You've got a problem, TextBox is, erm, special. Windows Forms leaves all painting to the native Windows EDITBOX control, the Paint event won't be raised. That can be fixed by setting the UserPaint control style to true:
using System;
using System.Drawing;
using System.Windows.Forms;
class MyTextBox : TextBox {
public MyTextBox() {
this.SetStyle(ControlStyles.UserPaint, true);
}
protected override void OnPaint(PaintEventArgs e) {
base.OnPaint(e);
// Paint something
//...
}
}
Copy and paste this into a new class, compile and drop the new control from the top of the toolbox. Try it out, you'll be quite disappointed. What you see is the result of close to 20 years of appcompat hacks on a control that dates back to Windows version 2. One of the grave crimes that EDITBOX commits is painting itself without generating a WM_PAINT message. That was important way back when Windows had to run on a 386SUX, keeping it compatible with old programs prevented Microsoft from fixing its behavior.

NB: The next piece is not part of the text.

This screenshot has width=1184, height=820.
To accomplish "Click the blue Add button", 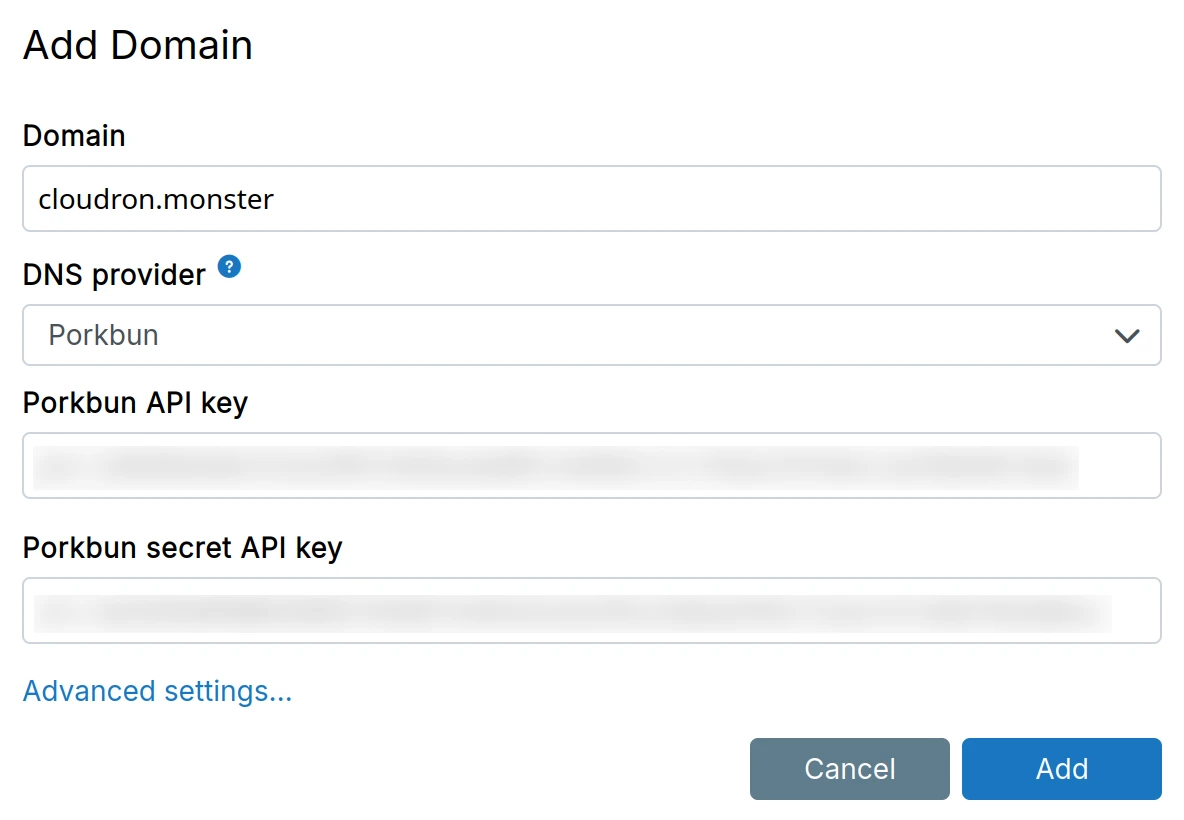I will [1061, 769].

No happy answers here, you'll have to give up on the idea of customizing the border. What you can do is give the control a distinct BackColor when it has the focus. For example:
class MyTextBox : TextBox {
Color mBackColor;
protected override void OnEnter(EventArgs e) {
mBackColor = base.BackColor;
base.BackColor = Color.AliceBlue;
base.OnEnter(e);
}
protected override void OnLeave(EventArgs e) {
base.BackColor = mBackColor;
base.OnLeave(e);
}
}
You can inherit from base control classes and add your own drawing logic. That won't be very expensive performance-wise, but, if your app is of significant size, you'll have to replace each occurence of standard TextBox with your own implementation.